Task item:
The records below are to be quoted in full; please keep every word exact.

(Beginning of Available data)

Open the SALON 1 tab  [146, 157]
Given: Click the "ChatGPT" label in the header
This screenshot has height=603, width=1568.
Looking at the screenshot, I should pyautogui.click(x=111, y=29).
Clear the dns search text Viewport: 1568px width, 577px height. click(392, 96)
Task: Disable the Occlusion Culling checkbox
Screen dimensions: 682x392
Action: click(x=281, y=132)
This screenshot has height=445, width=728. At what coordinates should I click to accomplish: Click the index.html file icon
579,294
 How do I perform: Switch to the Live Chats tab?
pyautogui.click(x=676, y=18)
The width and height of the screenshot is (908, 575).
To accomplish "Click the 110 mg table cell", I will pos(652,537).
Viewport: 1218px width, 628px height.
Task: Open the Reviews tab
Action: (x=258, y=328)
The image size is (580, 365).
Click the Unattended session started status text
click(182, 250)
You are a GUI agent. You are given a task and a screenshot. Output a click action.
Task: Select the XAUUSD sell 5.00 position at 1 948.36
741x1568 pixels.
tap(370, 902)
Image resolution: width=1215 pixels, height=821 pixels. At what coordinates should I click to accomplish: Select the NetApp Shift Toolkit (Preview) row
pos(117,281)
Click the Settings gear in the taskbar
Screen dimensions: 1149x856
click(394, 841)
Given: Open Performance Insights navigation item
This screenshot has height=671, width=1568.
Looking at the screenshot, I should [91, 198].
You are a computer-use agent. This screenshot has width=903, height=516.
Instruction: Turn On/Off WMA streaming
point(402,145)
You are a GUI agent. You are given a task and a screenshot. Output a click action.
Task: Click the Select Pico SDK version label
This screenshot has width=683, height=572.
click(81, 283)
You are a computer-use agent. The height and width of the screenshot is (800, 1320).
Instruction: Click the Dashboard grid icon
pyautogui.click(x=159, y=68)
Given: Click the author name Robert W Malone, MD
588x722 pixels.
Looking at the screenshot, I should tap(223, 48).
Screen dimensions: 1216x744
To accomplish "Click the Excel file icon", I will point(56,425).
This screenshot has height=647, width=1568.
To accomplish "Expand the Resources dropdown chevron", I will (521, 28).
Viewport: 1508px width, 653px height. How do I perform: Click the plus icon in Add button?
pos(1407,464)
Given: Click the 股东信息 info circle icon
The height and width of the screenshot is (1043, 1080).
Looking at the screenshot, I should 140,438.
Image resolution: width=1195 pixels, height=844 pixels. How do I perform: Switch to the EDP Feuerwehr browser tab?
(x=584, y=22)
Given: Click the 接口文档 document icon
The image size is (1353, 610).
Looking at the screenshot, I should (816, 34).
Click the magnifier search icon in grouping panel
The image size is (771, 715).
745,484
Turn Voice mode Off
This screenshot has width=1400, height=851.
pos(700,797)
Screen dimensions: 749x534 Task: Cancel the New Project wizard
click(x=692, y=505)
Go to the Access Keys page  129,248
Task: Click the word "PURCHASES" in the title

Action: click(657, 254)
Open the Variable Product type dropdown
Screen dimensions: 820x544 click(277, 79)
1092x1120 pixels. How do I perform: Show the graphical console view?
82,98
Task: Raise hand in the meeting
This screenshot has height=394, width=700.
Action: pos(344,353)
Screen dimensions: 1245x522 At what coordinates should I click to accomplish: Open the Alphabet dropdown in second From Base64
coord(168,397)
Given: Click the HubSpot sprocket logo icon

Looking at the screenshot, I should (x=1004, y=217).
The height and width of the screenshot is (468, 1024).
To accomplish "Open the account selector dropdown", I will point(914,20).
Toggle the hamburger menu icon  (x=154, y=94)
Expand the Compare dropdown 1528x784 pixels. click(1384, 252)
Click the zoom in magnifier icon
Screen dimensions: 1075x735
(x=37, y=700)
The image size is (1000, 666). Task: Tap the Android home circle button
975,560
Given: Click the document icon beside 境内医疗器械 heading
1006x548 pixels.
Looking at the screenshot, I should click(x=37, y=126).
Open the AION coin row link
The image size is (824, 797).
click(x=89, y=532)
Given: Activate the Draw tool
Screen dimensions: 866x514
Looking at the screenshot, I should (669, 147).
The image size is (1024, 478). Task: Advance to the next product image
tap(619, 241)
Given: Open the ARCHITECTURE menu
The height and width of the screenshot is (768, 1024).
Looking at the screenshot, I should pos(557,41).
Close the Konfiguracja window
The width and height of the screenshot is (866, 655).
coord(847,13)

(End of Available data)

Result below:
Open the SALON 1 tab  [146, 157]
Given: Click the "ChatGPT" label in the header
This screenshot has height=603, width=1568.
Looking at the screenshot, I should pyautogui.click(x=111, y=29).
Clear the dns search text Viewport: 1568px width, 577px height. click(392, 96)
Task: Disable the Occlusion Culling checkbox
Screen dimensions: 682x392
Action: click(x=281, y=132)
This screenshot has height=445, width=728. At what coordinates should I click to accomplish: Click the index.html file icon
579,294
 How do I perform: Switch to the Live Chats tab?
pyautogui.click(x=676, y=18)
The width and height of the screenshot is (908, 575).
To accomplish "Click the 110 mg table cell", I will pos(652,537).
Viewport: 1218px width, 628px height.
Task: Open the Reviews tab
Action: (x=258, y=328)
The image size is (580, 365).
Click the Unattended session started status text
click(182, 250)
You are a GUI agent. You are given a task and a screenshot. Output a click action.
Task: Select the XAUUSD sell 5.00 position at 1 948.36
741x1568 pixels.
tap(370, 902)
Image resolution: width=1215 pixels, height=821 pixels. At what coordinates should I click to accomplish: Select the NetApp Shift Toolkit (Preview) row
pos(117,281)
Click the Settings gear in the taskbar
Screen dimensions: 1149x856
click(394, 841)
Given: Open Performance Insights navigation item
This screenshot has height=671, width=1568.
Looking at the screenshot, I should [91, 198].
You are a computer-use agent. This screenshot has width=903, height=516.
Instruction: Turn On/Off WMA streaming
point(402,145)
You are a GUI agent. You are given a task and a screenshot. Output a click action.
Task: Click the Select Pico SDK version label
This screenshot has width=683, height=572.
click(81, 283)
You are a computer-use agent. The height and width of the screenshot is (800, 1320).
Instruction: Click the Dashboard grid icon
pyautogui.click(x=159, y=68)
Given: Click the author name Robert W Malone, MD
588x722 pixels.
Looking at the screenshot, I should tap(223, 48).
Screen dimensions: 1216x744
To accomplish "Click the Excel file icon", I will point(56,425).
This screenshot has height=647, width=1568.
To accomplish "Expand the Resources dropdown chevron", I will (521, 28).
Viewport: 1508px width, 653px height. How do I perform: Click the plus icon in Add button?
pos(1407,464)
Given: Click the 股东信息 info circle icon
The height and width of the screenshot is (1043, 1080).
Looking at the screenshot, I should 140,438.
Image resolution: width=1195 pixels, height=844 pixels. How do I perform: Switch to the EDP Feuerwehr browser tab?
(x=584, y=22)
Given: Click the 接口文档 document icon
The image size is (1353, 610).
Looking at the screenshot, I should (816, 34).
Click the magnifier search icon in grouping panel
The image size is (771, 715).
745,484
Turn Voice mode Off
This screenshot has width=1400, height=851.
pos(700,797)
Screen dimensions: 749x534 Task: Cancel the New Project wizard
click(x=692, y=505)
Go to the Access Keys page  129,248
Task: Click the word "PURCHASES" in the title

Action: click(657, 254)
Open the Variable Product type dropdown
Screen dimensions: 820x544 click(277, 79)
1092x1120 pixels. How do I perform: Show the graphical console view?
82,98
Task: Raise hand in the meeting
This screenshot has height=394, width=700.
Action: pos(344,353)
Screen dimensions: 1245x522 At what coordinates should I click to accomplish: Open the Alphabet dropdown in second From Base64
coord(168,397)
Given: Click the HubSpot sprocket logo icon

Looking at the screenshot, I should (x=1004, y=217).
The height and width of the screenshot is (468, 1024).
To accomplish "Open the account selector dropdown", I will point(914,20).
Toggle the hamburger menu icon  (x=154, y=94)
Expand the Compare dropdown 1528x784 pixels. click(1384, 252)
Click the zoom in magnifier icon
Screen dimensions: 1075x735
(x=37, y=700)
The image size is (1000, 666). Task: Tap the Android home circle button
975,560
Given: Click the document icon beside 境内医疗器械 heading
1006x548 pixels.
Looking at the screenshot, I should click(x=37, y=126).
Open the AION coin row link
The image size is (824, 797).
click(x=89, y=532)
Given: Activate the Draw tool
Screen dimensions: 866x514
Looking at the screenshot, I should (669, 147).
The image size is (1024, 478). Task: Advance to the next product image
tap(619, 241)
Given: Open the ARCHITECTURE menu
The height and width of the screenshot is (768, 1024).
Looking at the screenshot, I should pos(557,41).
Close the Konfiguracja window
The width and height of the screenshot is (866, 655).
coord(847,13)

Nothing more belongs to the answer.